Forrest Alogna took a circuitous route to becoming the first American partner at Darrois Villey Maillot Brochier, one of the top law firms in Paris. The 41-year-old's role at the firm is equally unusual. Most U.S. corporate lawyers who practice overseas focus on cross-border transactional work, but Alogna specializes in French law.
Alogna first visited Paris when he was a student at Reed College. After completing an academic program, he was casting around for a way to extend his stay in France when he decided to spend a semester at a cooking school. "I was sort of a naïve young man," Alogna said, "and I thought it would be interesting. When I got there, it was much more challenging that I'd expected. There were professional chefs from all over the world who had a passion for cooking, and this was their dream, to take their careers up a step." Alogna realized he did not share that passion, but he said, "Being with the people who were intense and rigorous about cooking put me on track to find something that made me tick in the same way."
Alogna returned to the U.S. and graduated from Reed with a degree in philosophy in 1995 and enrolled at Cornell Law School three years later. He graduated summa cum laude in 2001 and was editor-in-chief of the Cornell Law Review. While at Cornell, Alogna also met the woman he would marry, a Parisian who was studying for a doctorate in political science at Cornell.

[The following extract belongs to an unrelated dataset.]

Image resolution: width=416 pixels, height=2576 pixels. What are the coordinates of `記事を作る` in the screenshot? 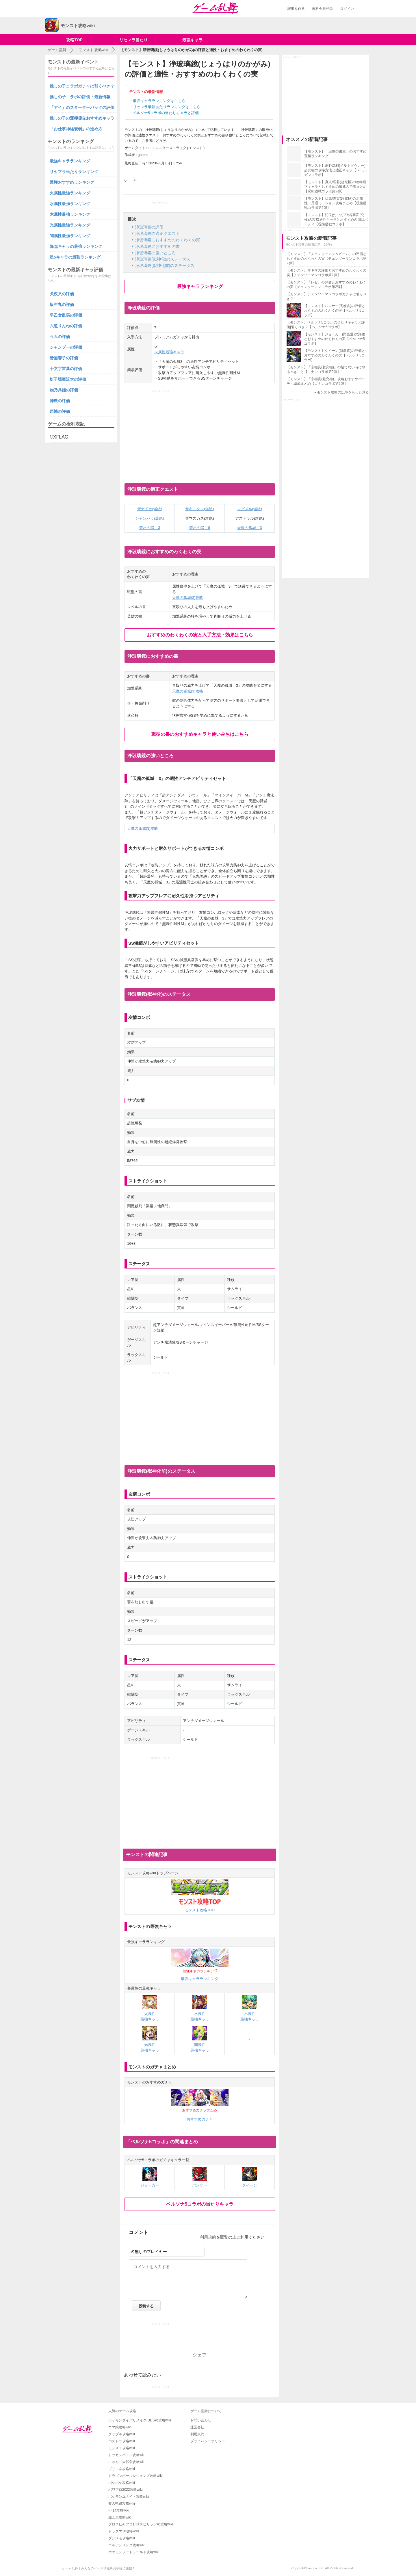 It's located at (296, 9).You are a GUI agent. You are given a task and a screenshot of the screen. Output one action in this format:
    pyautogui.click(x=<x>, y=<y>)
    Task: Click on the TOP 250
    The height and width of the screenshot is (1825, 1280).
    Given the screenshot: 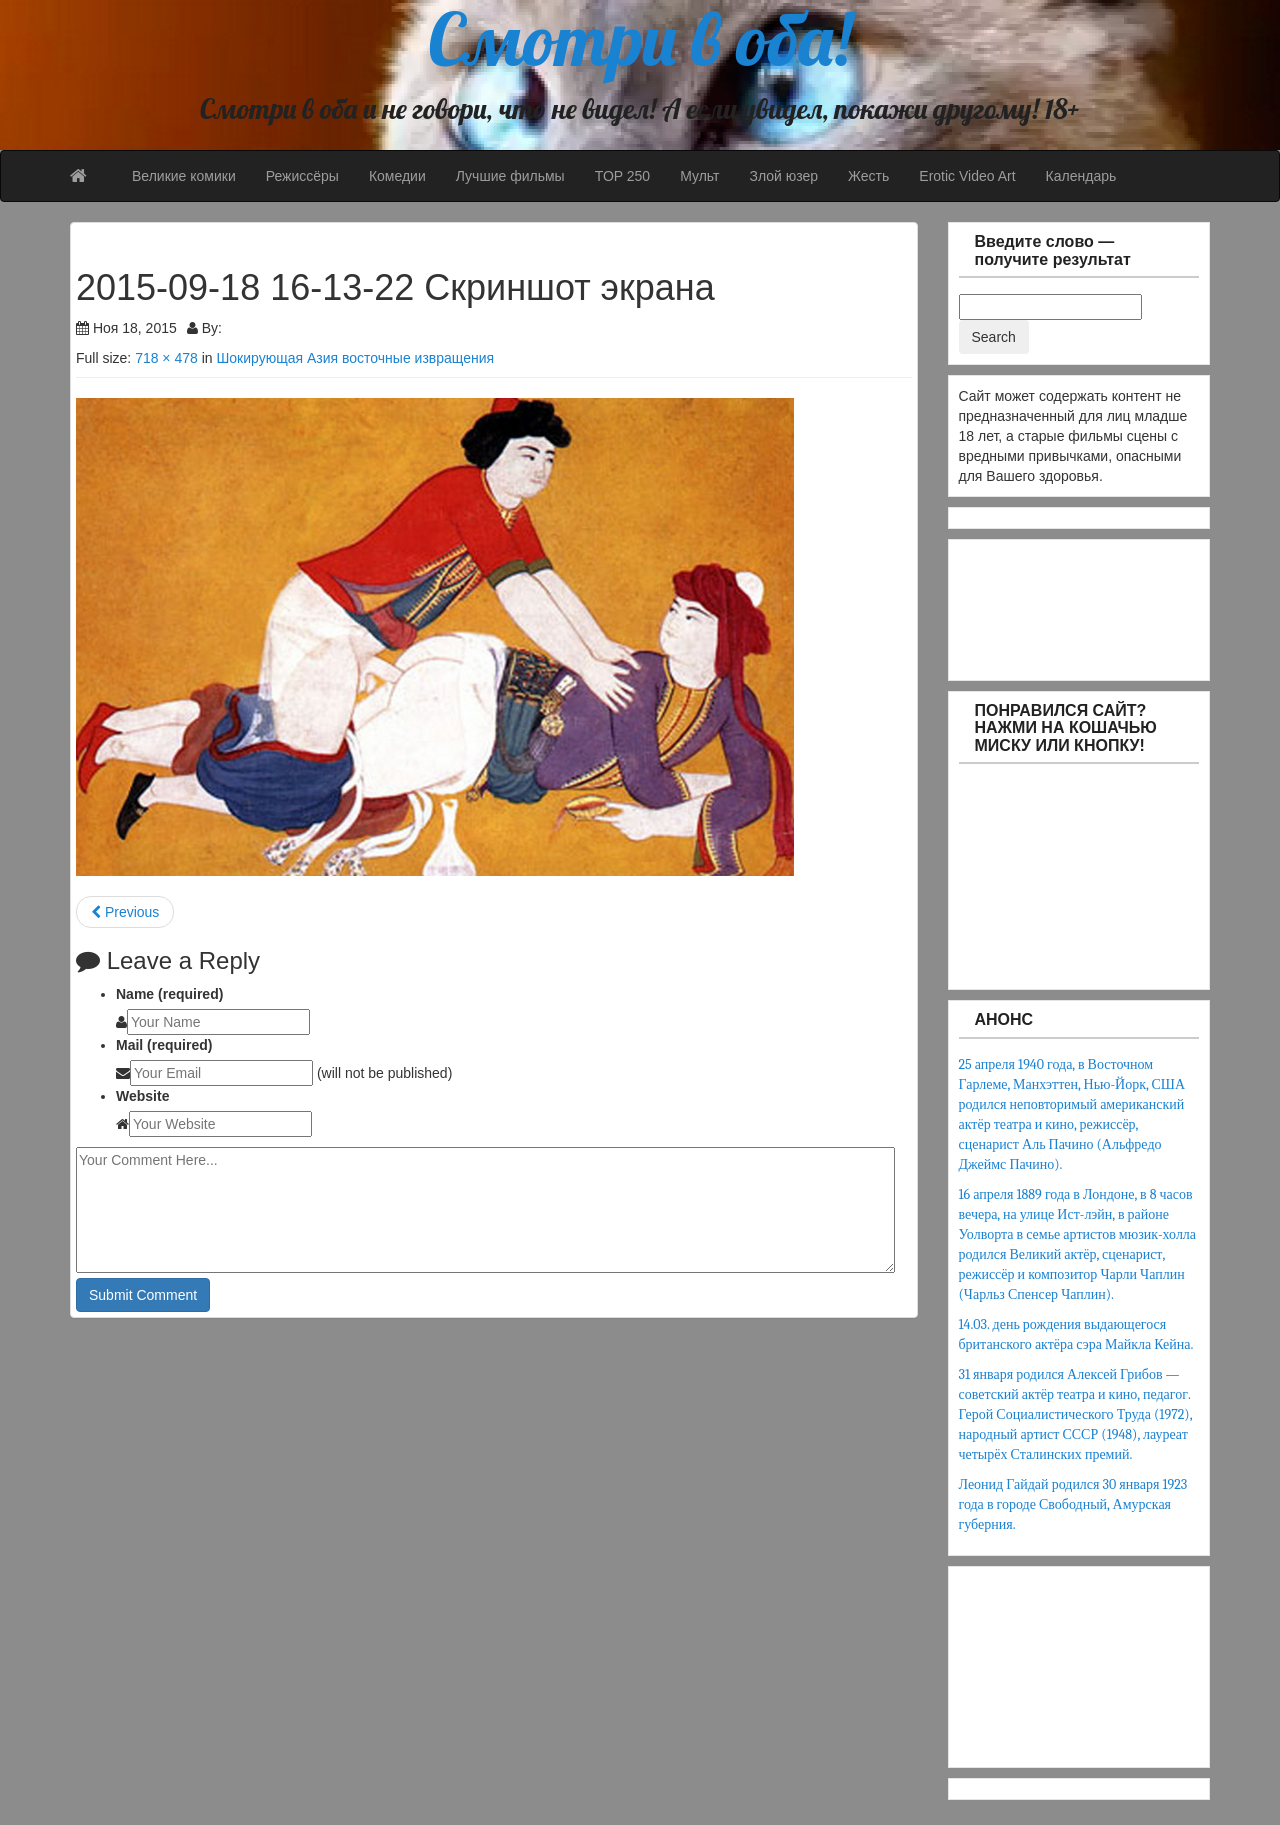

He spent a year clerking for Judge Dolores Slovitor of the U.S. Court of Appeals in Philadelphia before starting as a creditors' rights associate at Wachtell, Lipton, Rosen & Katz in New York. Alogna wasn't sure he wanted to stay in New York in the long term, so he switched to litigation as something that would be more transferable outside of New York and told headhunters who called him to get back to him with opportunities in Paris.
When such a job arose at a branch office of an American firm, Alogna flew over to interview. While he was there, he met with lawyers at Bredin Prat, along with Darrois one of the two elite corporate firms in France. Alogna became an associate at Bredin in 2006 and spent most of his time on corporate law. "There was an awful lot of learning," he said. "I had to learn the language and the law and the practice and how to work in a French office. It was way too much to bite off at one time, but through a great deal of hard work I managed." He said it took him about five years to become fully comfortable practicing as a corporate lawyer in French.
While Alogna was at Bredin, a friend from his time at Wachtell Lipton -- Angola Russell, who was spending a year at Darrois -- offered to introduce him to lawyers there. The talks produced a job offer, and Alogna moved to Darrois in 2011. His first weekend at the firm, he found himself in a Paris conference room with Wachtell Lipton partners Adam Emmerich, Philip Mindlin and Jonathan Moses, who along with Darrois lawyers were representing Casino Guichard Perrachon SA. The French supermarket chain was in a protracted dispute with rival Carrefour SA and Casino's local partner in Brazil that the parties settled last year.
Alogna also helped Darrois' Alain Maillot and Bertrand Cardi advise EADS, now known as Airbus Group, on its failed merger talks with BAE Systems plc in 2012, as well as on the successful overhaul of EADS' governance and shareholding structure. His practice remains focused on cross-border transactions and disputes.
"It was a lot more difficult than I could have imagined," Alogna said of becoming a Paris lawyer. "I was forced to learn and push myself in ways I might not have wanted to but now, having overcome the obstacles, I live in a city for which I have a deep affection, working on complex deals with partners as brilliant and rigorous as the chefs I studied with years ago."